What you will do: Reproduce each record exactly, leaving out no line.
*** Opening Record extracts ***
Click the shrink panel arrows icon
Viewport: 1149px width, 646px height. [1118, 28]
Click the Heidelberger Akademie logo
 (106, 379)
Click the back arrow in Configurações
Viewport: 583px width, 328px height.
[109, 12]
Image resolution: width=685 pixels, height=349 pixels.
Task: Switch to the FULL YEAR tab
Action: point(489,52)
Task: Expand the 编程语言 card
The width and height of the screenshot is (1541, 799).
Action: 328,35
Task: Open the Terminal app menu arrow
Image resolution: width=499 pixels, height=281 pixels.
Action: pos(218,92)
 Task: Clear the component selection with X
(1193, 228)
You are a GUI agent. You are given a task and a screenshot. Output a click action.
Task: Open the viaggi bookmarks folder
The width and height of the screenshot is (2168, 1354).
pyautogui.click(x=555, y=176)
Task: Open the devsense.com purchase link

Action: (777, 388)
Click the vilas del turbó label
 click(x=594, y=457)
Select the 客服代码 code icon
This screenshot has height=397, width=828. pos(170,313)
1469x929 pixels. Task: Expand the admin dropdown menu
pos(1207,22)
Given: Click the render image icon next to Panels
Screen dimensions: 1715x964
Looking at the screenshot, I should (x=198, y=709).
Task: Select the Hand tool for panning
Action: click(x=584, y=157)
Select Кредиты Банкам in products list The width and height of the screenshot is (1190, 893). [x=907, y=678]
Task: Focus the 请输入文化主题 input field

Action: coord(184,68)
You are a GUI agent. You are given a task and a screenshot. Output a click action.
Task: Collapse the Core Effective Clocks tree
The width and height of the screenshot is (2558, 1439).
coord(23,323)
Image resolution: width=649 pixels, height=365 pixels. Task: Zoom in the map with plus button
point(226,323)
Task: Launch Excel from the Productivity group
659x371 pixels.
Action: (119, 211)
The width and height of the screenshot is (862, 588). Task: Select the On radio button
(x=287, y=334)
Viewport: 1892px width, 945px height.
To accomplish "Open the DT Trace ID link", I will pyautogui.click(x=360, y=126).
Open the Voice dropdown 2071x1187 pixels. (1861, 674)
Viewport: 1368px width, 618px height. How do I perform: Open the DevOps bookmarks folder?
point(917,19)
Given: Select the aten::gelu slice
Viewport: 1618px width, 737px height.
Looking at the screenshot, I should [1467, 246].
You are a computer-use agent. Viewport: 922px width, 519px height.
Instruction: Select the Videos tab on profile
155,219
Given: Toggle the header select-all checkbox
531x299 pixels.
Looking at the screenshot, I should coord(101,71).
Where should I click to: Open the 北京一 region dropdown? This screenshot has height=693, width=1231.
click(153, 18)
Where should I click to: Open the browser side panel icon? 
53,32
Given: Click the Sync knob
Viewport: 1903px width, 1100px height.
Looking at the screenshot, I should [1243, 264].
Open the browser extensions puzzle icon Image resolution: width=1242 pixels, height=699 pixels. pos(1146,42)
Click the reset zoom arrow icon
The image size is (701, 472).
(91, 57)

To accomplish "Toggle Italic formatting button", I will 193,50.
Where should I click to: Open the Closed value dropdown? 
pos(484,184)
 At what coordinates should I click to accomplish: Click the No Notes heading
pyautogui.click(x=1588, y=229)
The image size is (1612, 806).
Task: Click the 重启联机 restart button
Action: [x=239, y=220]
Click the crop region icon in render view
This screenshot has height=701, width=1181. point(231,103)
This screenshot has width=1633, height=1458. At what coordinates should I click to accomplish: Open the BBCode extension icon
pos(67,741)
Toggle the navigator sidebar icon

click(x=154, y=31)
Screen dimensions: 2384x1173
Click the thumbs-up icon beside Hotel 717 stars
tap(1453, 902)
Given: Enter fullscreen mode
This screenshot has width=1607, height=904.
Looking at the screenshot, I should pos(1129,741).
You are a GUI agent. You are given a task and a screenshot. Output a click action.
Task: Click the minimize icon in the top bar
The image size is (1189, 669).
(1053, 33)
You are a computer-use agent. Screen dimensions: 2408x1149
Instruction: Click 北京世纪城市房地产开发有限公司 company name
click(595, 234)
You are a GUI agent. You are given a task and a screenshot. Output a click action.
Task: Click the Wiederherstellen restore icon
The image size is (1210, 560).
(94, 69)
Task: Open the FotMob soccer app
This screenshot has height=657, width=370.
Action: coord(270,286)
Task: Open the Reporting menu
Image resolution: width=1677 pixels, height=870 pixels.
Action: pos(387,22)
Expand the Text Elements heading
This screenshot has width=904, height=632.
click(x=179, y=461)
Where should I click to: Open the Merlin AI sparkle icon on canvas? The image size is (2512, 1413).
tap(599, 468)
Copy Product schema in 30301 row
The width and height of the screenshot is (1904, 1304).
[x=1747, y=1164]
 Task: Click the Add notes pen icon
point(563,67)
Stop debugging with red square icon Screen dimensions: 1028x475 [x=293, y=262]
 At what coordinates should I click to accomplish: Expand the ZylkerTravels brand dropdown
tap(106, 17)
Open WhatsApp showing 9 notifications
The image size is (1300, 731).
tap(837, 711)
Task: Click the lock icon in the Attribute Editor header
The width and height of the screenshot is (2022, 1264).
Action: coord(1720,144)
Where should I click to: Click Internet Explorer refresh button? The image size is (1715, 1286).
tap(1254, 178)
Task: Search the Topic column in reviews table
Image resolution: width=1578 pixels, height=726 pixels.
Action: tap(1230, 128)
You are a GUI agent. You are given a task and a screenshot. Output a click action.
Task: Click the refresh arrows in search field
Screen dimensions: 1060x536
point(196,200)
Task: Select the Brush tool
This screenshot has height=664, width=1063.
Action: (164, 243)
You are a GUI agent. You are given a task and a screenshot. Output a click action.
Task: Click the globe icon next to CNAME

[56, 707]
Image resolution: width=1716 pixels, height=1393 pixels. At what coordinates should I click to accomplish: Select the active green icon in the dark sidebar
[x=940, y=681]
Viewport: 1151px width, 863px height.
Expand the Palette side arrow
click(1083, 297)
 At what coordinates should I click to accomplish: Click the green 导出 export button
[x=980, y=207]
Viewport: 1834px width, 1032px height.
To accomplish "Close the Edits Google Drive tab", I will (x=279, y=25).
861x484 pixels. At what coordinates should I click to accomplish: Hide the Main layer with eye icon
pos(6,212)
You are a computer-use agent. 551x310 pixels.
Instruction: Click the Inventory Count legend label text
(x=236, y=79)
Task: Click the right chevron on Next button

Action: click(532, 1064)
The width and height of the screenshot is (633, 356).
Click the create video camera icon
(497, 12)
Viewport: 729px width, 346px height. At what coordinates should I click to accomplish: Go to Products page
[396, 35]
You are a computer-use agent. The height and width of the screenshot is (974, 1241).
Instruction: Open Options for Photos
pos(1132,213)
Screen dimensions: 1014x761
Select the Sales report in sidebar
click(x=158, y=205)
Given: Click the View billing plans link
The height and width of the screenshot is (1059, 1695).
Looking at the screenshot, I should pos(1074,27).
*** Closing Record extracts ***
Response for this exercise:
Click the shrink panel arrows icon
Viewport: 1149px width, 646px height. [1118, 28]
Click the Heidelberger Akademie logo
 (106, 379)
Click the back arrow in Configurações
Viewport: 583px width, 328px height.
[109, 12]
Image resolution: width=685 pixels, height=349 pixels.
Task: Switch to the FULL YEAR tab
Action: point(489,52)
Task: Expand the 编程语言 card
The width and height of the screenshot is (1541, 799).
Action: 328,35
Task: Open the Terminal app menu arrow
Image resolution: width=499 pixels, height=281 pixels.
Action: pos(218,92)
 Task: Clear the component selection with X
(1193, 228)
You are a GUI agent. You are given a task and a screenshot. Output a click action.
Task: Open the viaggi bookmarks folder
The width and height of the screenshot is (2168, 1354).
pyautogui.click(x=555, y=176)
Task: Open the devsense.com purchase link

Action: (777, 388)
Click the vilas del turbó label
 click(x=594, y=457)
Select the 客服代码 code icon
This screenshot has height=397, width=828. pos(170,313)
1469x929 pixels. Task: Expand the admin dropdown menu
pos(1207,22)
Given: Click the render image icon next to Panels
Screen dimensions: 1715x964
Looking at the screenshot, I should (x=198, y=709).
Task: Select the Hand tool for panning
Action: click(x=584, y=157)
Select Кредиты Банкам in products list The width and height of the screenshot is (1190, 893). [x=907, y=678]
Task: Focus the 请输入文化主题 input field

Action: coord(184,68)
You are a GUI agent. You are given a task and a screenshot. Output a click action.
Task: Collapse the Core Effective Clocks tree
The width and height of the screenshot is (2558, 1439).
coord(23,323)
Image resolution: width=649 pixels, height=365 pixels. Task: Zoom in the map with plus button
point(226,323)
Task: Launch Excel from the Productivity group
659x371 pixels.
Action: (119, 211)
The width and height of the screenshot is (862, 588). Task: Select the On radio button
(x=287, y=334)
Viewport: 1892px width, 945px height.
To accomplish "Open the DT Trace ID link", I will pyautogui.click(x=360, y=126).
Open the Voice dropdown 2071x1187 pixels. (1861, 674)
Viewport: 1368px width, 618px height. How do I perform: Open the DevOps bookmarks folder?
point(917,19)
Given: Select the aten::gelu slice
Viewport: 1618px width, 737px height.
Looking at the screenshot, I should [1467, 246].
You are a computer-use agent. Viewport: 922px width, 519px height.
Instruction: Select the Videos tab on profile
155,219
Given: Toggle the header select-all checkbox
531x299 pixels.
Looking at the screenshot, I should coord(101,71).
Where should I click to: Open the 北京一 region dropdown? This screenshot has height=693, width=1231.
click(153, 18)
Where should I click to: Open the browser side panel icon? 
53,32
Given: Click the Sync knob
Viewport: 1903px width, 1100px height.
Looking at the screenshot, I should [1243, 264].
Open the browser extensions puzzle icon Image resolution: width=1242 pixels, height=699 pixels. pos(1146,42)
Click the reset zoom arrow icon
The image size is (701, 472).
(91, 57)

To accomplish "Toggle Italic formatting button", I will 193,50.
Where should I click to: Open the Closed value dropdown? 
pos(484,184)
 At what coordinates should I click to accomplish: Click the No Notes heading
pyautogui.click(x=1588, y=229)
The image size is (1612, 806).
Task: Click the 重启联机 restart button
Action: [x=239, y=220]
Click the crop region icon in render view
This screenshot has height=701, width=1181. point(231,103)
This screenshot has width=1633, height=1458. At what coordinates should I click to accomplish: Open the BBCode extension icon
pos(67,741)
Toggle the navigator sidebar icon

click(x=154, y=31)
Screen dimensions: 2384x1173
Click the thumbs-up icon beside Hotel 717 stars
tap(1453, 902)
Given: Enter fullscreen mode
This screenshot has width=1607, height=904.
Looking at the screenshot, I should pos(1129,741).
You are a GUI agent. You are given a task and a screenshot. Output a click action.
Task: Click the minimize icon in the top bar
The image size is (1189, 669).
(1053, 33)
You are a computer-use agent. Screen dimensions: 2408x1149
Instruction: Click 北京世纪城市房地产开发有限公司 company name
click(595, 234)
You are a GUI agent. You are given a task and a screenshot. Output a click action.
Task: Click the Wiederherstellen restore icon
The image size is (1210, 560).
(94, 69)
Task: Open the FotMob soccer app
This screenshot has height=657, width=370.
Action: coord(270,286)
Task: Open the Reporting menu
Image resolution: width=1677 pixels, height=870 pixels.
Action: pos(387,22)
Expand the Text Elements heading
This screenshot has width=904, height=632.
click(x=179, y=461)
Where should I click to: Open the Merlin AI sparkle icon on canvas? The image size is (2512, 1413).
tap(599, 468)
Copy Product schema in 30301 row
The width and height of the screenshot is (1904, 1304).
[x=1747, y=1164]
 Task: Click the Add notes pen icon
point(563,67)
Stop debugging with red square icon Screen dimensions: 1028x475 [x=293, y=262]
 At what coordinates should I click to accomplish: Expand the ZylkerTravels brand dropdown
tap(106, 17)
Open WhatsApp showing 9 notifications
The image size is (1300, 731).
tap(837, 711)
Task: Click the lock icon in the Attribute Editor header
The width and height of the screenshot is (2022, 1264).
Action: coord(1720,144)
Where should I click to: Click Internet Explorer refresh button? The image size is (1715, 1286).
tap(1254, 178)
Task: Search the Topic column in reviews table
Image resolution: width=1578 pixels, height=726 pixels.
Action: tap(1230, 128)
You are a GUI agent. You are given a task and a screenshot. Output a click action.
Task: Click the refresh arrows in search field
Screen dimensions: 1060x536
point(196,200)
Task: Select the Brush tool
This screenshot has height=664, width=1063.
Action: (164, 243)
You are a GUI agent. You are given a task and a screenshot. Output a click action.
Task: Click the globe icon next to CNAME

[56, 707]
Image resolution: width=1716 pixels, height=1393 pixels. At what coordinates should I click to accomplish: Select the active green icon in the dark sidebar
[x=940, y=681]
Viewport: 1151px width, 863px height.
Expand the Palette side arrow
click(1083, 297)
 At what coordinates should I click to accomplish: Click the green 导出 export button
[x=980, y=207]
Viewport: 1834px width, 1032px height.
To accomplish "Close the Edits Google Drive tab", I will (x=279, y=25).
861x484 pixels. At what coordinates should I click to accomplish: Hide the Main layer with eye icon
pos(6,212)
You are a computer-use agent. 551x310 pixels.
Instruction: Click the Inventory Count legend label text
(x=236, y=79)
Task: Click the right chevron on Next button

Action: click(532, 1064)
The width and height of the screenshot is (633, 356).
Click the create video camera icon
(497, 12)
Viewport: 729px width, 346px height. At what coordinates should I click to accomplish: Go to Products page
[396, 35]
You are a computer-use agent. The height and width of the screenshot is (974, 1241).
Instruction: Open Options for Photos
pos(1132,213)
Screen dimensions: 1014x761
Select the Sales report in sidebar
click(x=158, y=205)
Given: Click the View billing plans link
The height and width of the screenshot is (1059, 1695).
Looking at the screenshot, I should pos(1074,27).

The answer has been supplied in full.